* _Problem set_:
1. Reproduce the part of the rotary engine text starting at "BACKGROUND OF THE" and ending at "spark plugs 14.".
2. In the rotary engine text, list the parts that the sentence beginning "Referring to FIG. 1" names for the conventional rotary engine, each with its reference numeral.

BACKGROUND OF THE INVENTION

1. Field of the Invention

This invention relates to an engine, and more particularly to a rotary engine that includes a plurality of vanes, which are rotatable by compressed gas injected thereon.

2. Description of the Related Art

Referring to FIG. 1, a conventional rotary engine 1 includes an outer shell 11, a rotor 12, an output shaft 13, and two spark plugs 14.

The outer shell 11 includes a shell body 111 having an accommodating space 114, and a pair of intake and exhaust ports 112, 113 formed in the shell body 111 and in fluid communication with the accommodating space 114. The rotor 12 is rotatable within the accommodating space 114 in the outer shell 11, and has a generally triangular cross-section. The output shaft 13 extends into the shell body 111 of the outer shell 11 and the rotor 12, and is rotatable relative to the outer shell 11.

When the rotor 12 rotates in the accommodating space 114, three gas chambers 115 are defined between the rotor 12 and the shell body 111. During one revolution of the rotor 12, one working cycle of four strokes including intake, compression, combustion, and exhaust takes place within each of the gas chambers 115. Hence, power is outputted via the output shaft 13.

The aforesaid conventional rotary engine 1 suffers from the following disadvantages:

  • (1) Only three working cycles are completed respectively within the gas chambers 115 per one revolution of the rotor 12. Hence, the power output of the rotary engine 1 is limited.
  • (2) Since the rotor 12 rotates about an axis offset from the central axis of the output shaft 13, substantial vibrations occur during rotation of the rotor 12. As a result, running of the engine 1 is unstable.

SUMMARY OF THE INVENTION

The object of this invention is to provide a high-efficiency rotary engine that can run stably.

Accordingly, a rotary engine of this invention includes an outer shell having a plurality of working spaces each receiving a power-generating unit. A rotor is rotatable within the outer shell, and includes a rotor body and a plurality of vanes. When the rotor rotates one revolution in the outer shell, each of the vanes drives each of the power-generating units to complete a working cycle including four strokes of intake, compression, combustion, and exhaust. In each combustion stroke, compressed gas is injected on the corresponding vane to rotate the rotor about the central axis of an output shaft.

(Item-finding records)
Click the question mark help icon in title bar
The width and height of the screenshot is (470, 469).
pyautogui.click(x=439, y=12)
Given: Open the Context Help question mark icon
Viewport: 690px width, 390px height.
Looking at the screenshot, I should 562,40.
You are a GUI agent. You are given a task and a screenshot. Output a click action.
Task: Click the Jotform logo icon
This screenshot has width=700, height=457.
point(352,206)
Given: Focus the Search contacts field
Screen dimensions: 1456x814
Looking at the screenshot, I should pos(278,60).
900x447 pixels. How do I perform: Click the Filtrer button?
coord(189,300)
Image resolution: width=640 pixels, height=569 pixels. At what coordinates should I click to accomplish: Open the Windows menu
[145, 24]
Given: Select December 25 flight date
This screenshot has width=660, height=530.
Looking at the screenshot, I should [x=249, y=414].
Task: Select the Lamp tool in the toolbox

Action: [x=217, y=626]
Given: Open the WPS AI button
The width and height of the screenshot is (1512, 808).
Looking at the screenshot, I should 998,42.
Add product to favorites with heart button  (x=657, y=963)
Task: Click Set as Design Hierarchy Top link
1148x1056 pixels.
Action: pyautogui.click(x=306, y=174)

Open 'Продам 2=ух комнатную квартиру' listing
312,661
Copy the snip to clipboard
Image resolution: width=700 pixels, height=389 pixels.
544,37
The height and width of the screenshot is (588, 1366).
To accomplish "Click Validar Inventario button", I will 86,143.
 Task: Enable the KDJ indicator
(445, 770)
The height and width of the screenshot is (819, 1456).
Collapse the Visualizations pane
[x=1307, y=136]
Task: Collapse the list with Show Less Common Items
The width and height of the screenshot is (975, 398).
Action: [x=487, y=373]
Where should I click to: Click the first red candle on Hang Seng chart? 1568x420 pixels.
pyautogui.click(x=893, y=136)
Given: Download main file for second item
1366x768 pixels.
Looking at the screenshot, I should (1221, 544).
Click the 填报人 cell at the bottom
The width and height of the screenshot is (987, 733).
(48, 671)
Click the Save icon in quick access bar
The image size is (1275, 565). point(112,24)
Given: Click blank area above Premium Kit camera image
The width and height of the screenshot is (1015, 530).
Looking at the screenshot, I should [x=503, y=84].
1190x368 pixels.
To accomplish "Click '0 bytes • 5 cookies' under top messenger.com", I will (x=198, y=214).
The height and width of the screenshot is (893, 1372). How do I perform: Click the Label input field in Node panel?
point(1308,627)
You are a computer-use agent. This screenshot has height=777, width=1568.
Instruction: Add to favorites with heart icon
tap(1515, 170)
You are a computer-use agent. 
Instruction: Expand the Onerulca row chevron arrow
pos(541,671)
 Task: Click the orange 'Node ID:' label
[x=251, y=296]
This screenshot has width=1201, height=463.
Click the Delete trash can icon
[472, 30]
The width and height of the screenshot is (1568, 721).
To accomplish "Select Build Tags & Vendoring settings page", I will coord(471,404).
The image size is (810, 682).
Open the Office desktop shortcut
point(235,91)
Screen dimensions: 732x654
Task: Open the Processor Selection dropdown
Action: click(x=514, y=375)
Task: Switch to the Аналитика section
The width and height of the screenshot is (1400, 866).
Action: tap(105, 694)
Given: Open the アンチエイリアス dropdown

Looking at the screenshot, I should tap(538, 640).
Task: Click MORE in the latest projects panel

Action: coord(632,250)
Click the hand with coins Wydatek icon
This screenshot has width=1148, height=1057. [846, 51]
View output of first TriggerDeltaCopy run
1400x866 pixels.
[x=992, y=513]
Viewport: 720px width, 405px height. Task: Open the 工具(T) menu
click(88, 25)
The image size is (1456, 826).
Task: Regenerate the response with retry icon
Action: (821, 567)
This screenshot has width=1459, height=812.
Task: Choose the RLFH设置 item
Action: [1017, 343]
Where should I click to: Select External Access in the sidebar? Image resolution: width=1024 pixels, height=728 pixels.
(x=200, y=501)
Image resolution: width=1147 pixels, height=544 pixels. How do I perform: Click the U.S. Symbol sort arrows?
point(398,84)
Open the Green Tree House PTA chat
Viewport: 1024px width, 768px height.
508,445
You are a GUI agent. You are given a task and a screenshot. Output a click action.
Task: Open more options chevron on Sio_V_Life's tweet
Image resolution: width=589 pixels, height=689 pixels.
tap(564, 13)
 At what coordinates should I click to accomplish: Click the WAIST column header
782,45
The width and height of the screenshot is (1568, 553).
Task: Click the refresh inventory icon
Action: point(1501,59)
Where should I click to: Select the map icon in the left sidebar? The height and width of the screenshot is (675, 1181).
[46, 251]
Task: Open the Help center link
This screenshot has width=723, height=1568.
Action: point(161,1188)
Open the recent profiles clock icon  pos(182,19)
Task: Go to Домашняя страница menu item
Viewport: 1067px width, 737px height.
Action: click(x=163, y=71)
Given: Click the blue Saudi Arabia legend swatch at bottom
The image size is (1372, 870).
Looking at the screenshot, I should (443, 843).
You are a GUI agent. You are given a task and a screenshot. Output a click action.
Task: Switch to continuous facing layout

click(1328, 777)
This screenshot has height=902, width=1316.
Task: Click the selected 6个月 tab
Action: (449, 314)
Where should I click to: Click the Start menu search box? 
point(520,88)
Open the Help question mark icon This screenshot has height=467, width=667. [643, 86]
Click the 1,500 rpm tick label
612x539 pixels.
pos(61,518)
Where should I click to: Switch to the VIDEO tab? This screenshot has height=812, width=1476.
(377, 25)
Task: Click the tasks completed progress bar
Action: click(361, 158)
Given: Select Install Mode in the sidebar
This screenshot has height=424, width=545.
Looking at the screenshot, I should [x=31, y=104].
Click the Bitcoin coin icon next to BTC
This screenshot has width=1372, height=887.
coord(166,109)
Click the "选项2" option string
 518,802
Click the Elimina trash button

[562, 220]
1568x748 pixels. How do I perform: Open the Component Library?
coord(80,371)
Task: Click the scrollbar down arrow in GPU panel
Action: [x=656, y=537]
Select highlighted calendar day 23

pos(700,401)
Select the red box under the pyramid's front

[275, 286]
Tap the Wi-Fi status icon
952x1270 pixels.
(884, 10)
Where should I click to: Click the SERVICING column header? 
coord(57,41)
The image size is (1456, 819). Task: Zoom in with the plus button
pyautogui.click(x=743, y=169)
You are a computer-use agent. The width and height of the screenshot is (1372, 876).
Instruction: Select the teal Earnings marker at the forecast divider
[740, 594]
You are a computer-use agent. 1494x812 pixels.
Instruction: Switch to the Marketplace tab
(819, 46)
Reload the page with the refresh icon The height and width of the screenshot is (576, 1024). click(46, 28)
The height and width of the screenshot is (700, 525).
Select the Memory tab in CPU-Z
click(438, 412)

* _Exercise responses_:
1.
BACKGROUND OF THE INVENTION

1. Field of the Invention

This invention relates to an engine, and more particularly to a rotary engine that includes a plurality of vanes, which are rotatable by compressed gas injected thereon.

2. Description of the Related Art

Referring to FIG. 1, a conventional rotary engine 1 includes an outer shell 11, a rotor 12, an output shaft 13, and two spark plugs 14.

2.
- Outer shell 11
- Rotor 12
- Output shaft 13
- Two spark plugs 14